Ici – par Alain, l'Homme, notre Maître – est décrit la force du logos et de l'être humain, à savoir qu'il fait de l'universel avec du singulier ; et si l'on approfondit cette idée, on s'aperçoit que tout l'homme, toute la grandeur spécifique de l'homme est contenue là-dedans. L'art ne fait que ça, puisqu'il exprime, sans concepts, par l'intuition de la singularité exemplaire, un universel : magie solide dont nous ne ferons jamais le tour. La science, en subsumant le divers, fait d'une multiplicité de singularités, sous des lois, des rapports, des définitions nécessaires, suit le même chemin, qui va du singulier à l'universel et retourne de l'universel au singulier.

Il y a des jobards, nombreux et souvent célébrés par la modernité, qui ne songent qu'à paraître originaux, et qui essayent, confondant tout, d'avoir des pensées non communes, uniquement singulières, fiers de ne ressembler à personne, de ne pas toucher l'universel, jugé désuet, banal et grossier ; ceux là pourrissent la pensée commune ; ce sont eux qui assombrissent le langage ; ils se piquent d'inventer des nébuleuses, et se moquent de la clarté, la lumière qui, précisément, est commune comme le soleil rayonne pour tous les hommes. Le fou n'est jamais artiste.
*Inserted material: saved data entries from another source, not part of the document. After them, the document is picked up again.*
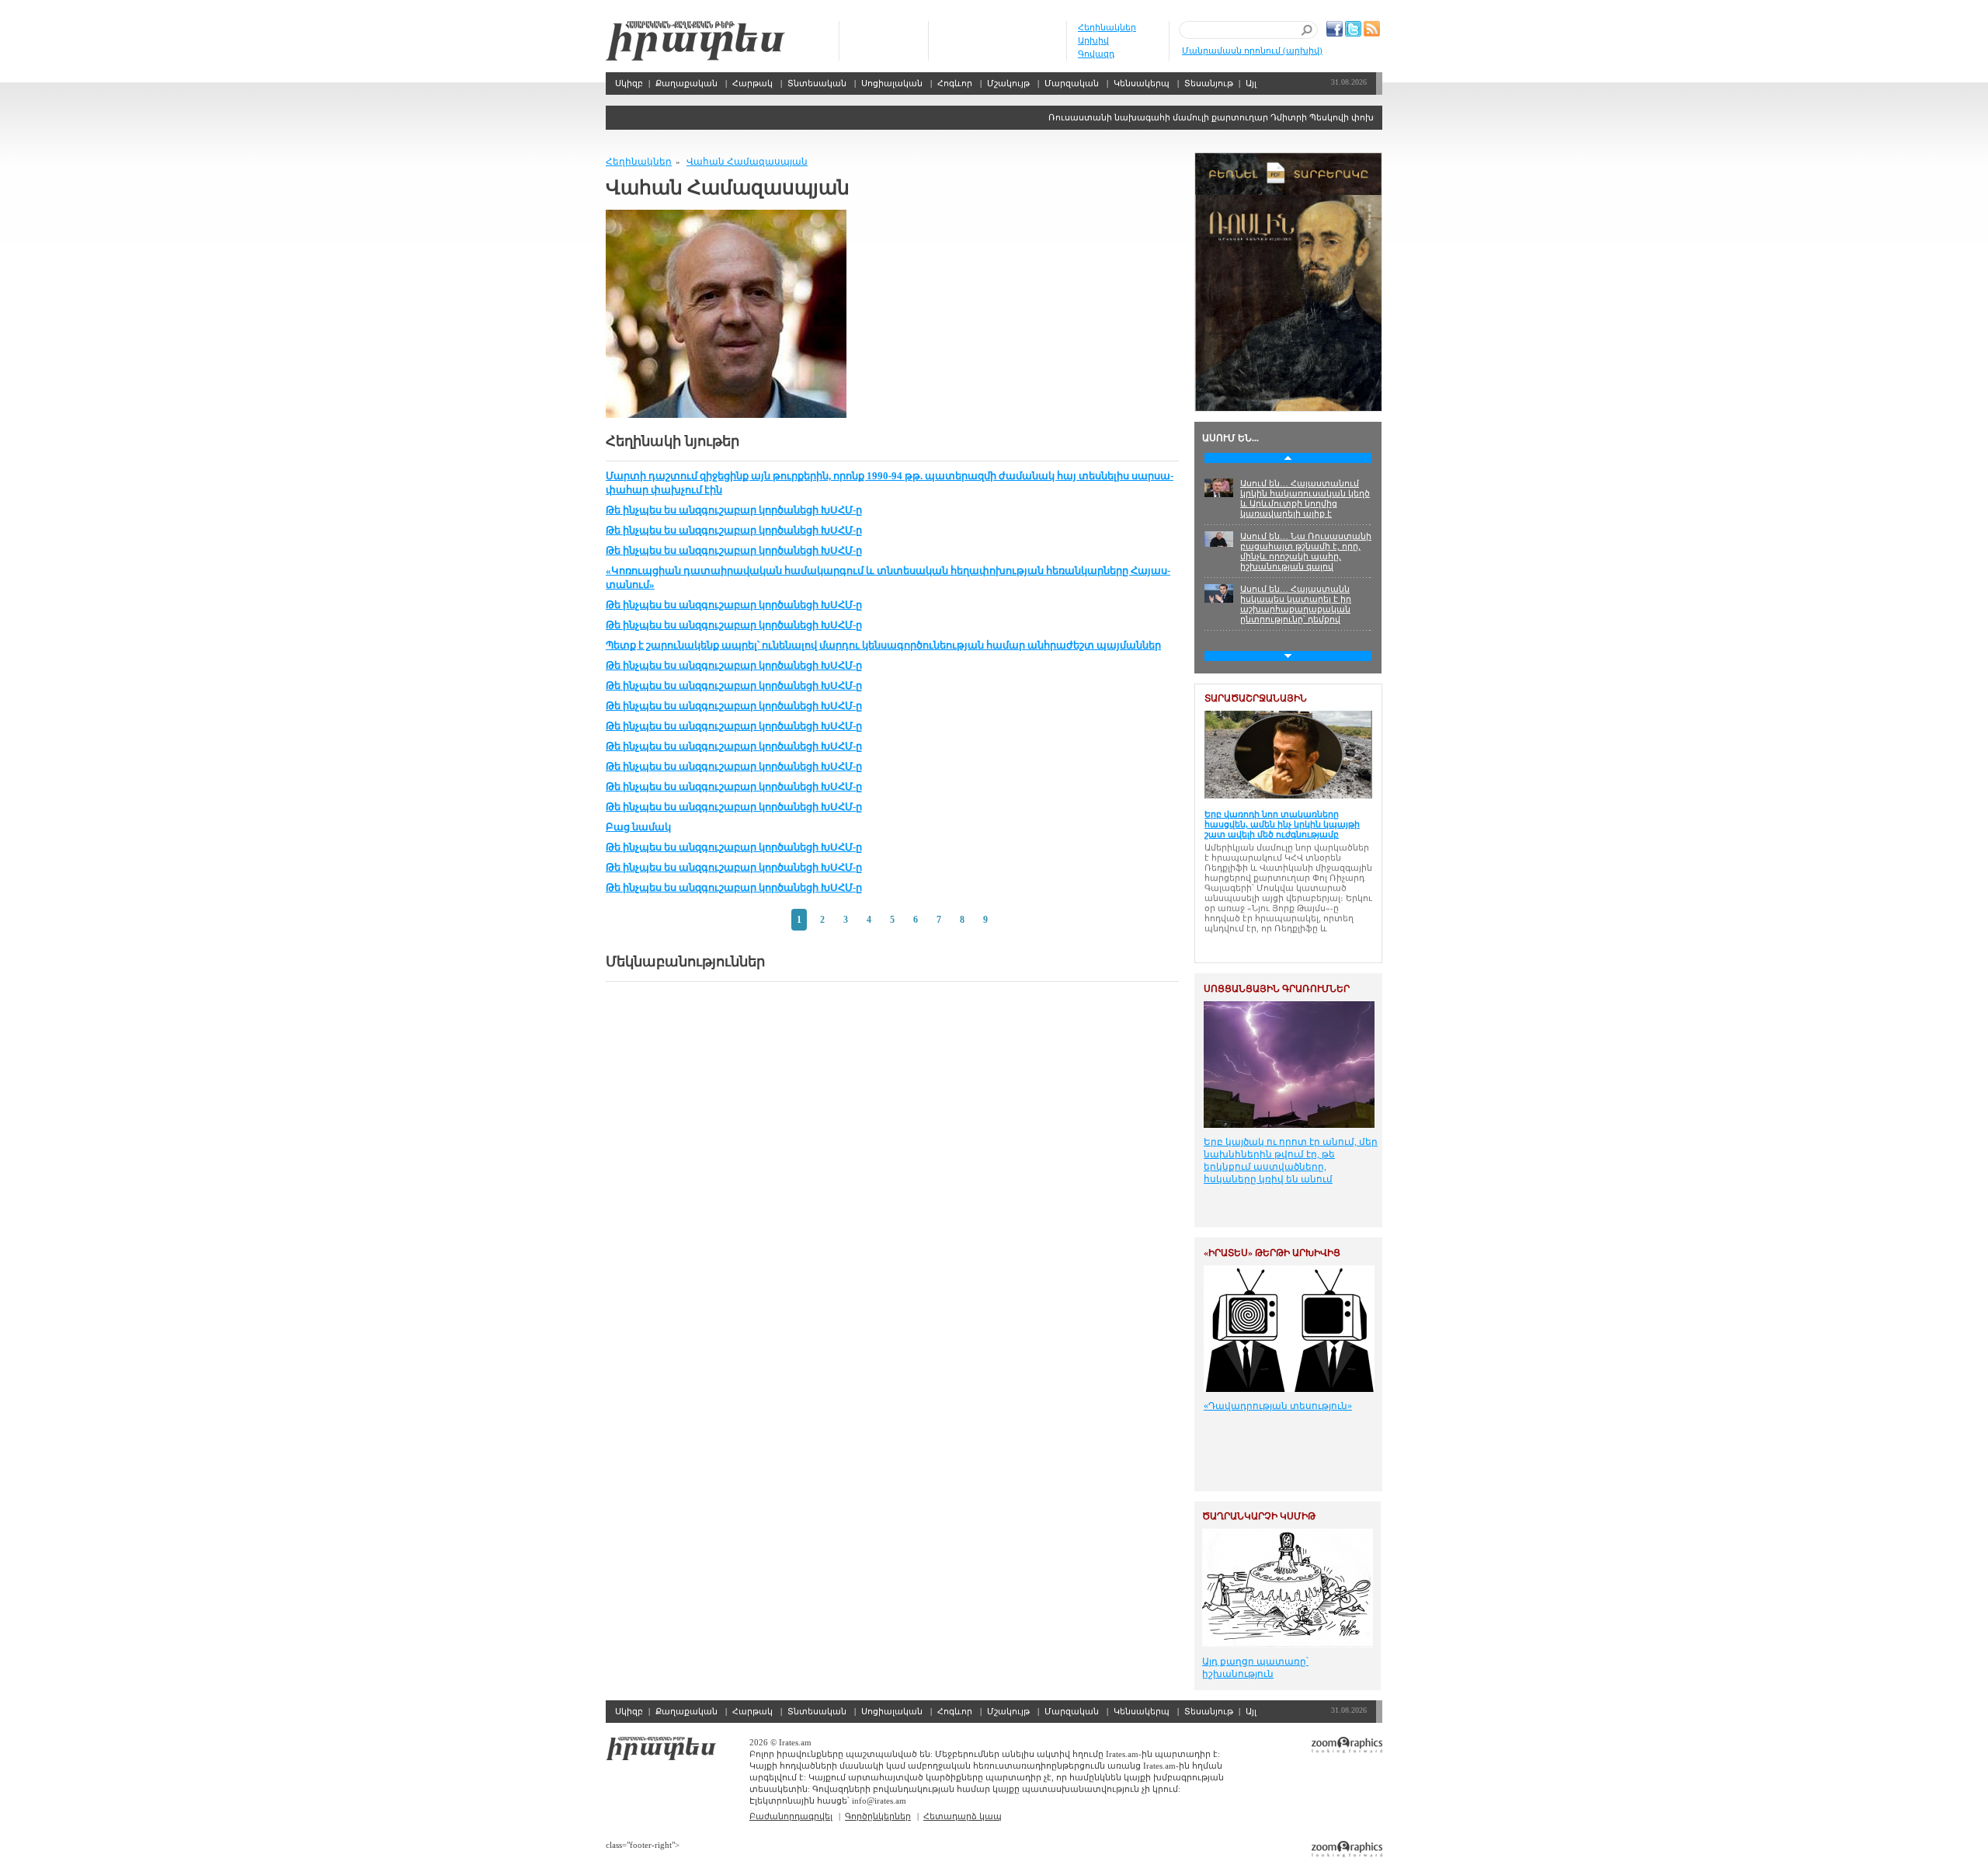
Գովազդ (1096, 53)
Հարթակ (752, 83)
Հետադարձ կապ (962, 1816)
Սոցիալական (892, 83)
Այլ (1251, 83)
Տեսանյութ (1208, 83)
L'universel de la pensée est le soleil de la culture, dont les classiques sont les singuliers rayons immortels ; c'est pourquoi nous nous devons de les étudier, de comprendre leur lumière propre, de les imiter. Jamais on ne méprisa tant l'étude des classiques qu'aujourd'hui, alors qu'ils ne furent jamais tant accessibles qu'aujourd'hui. Si nous ne refaisons pas à chaque instant le chemin des classiques, nous n'avançons pas, nous reculons : c'est ce que nous faisons aujourd'hui, où la bassesse triomphe, une bassesse qui n'eût pas même été imaginable auparavant. L'exhortation à suivre les classiques n'est pas signe d'une attitude bêtement réactionnaire ; ce n'est certes pas du progressisme non plus ; c'est respect pour le passé, dont nous avons besoin pour construire, dans le présent, l'avenir commun ; car s'il y a une unité des hommes, elle ne peut que se trouver dans les chemins à la fois universels et singuliers esquissés par les génies pour l'humanité toute entière.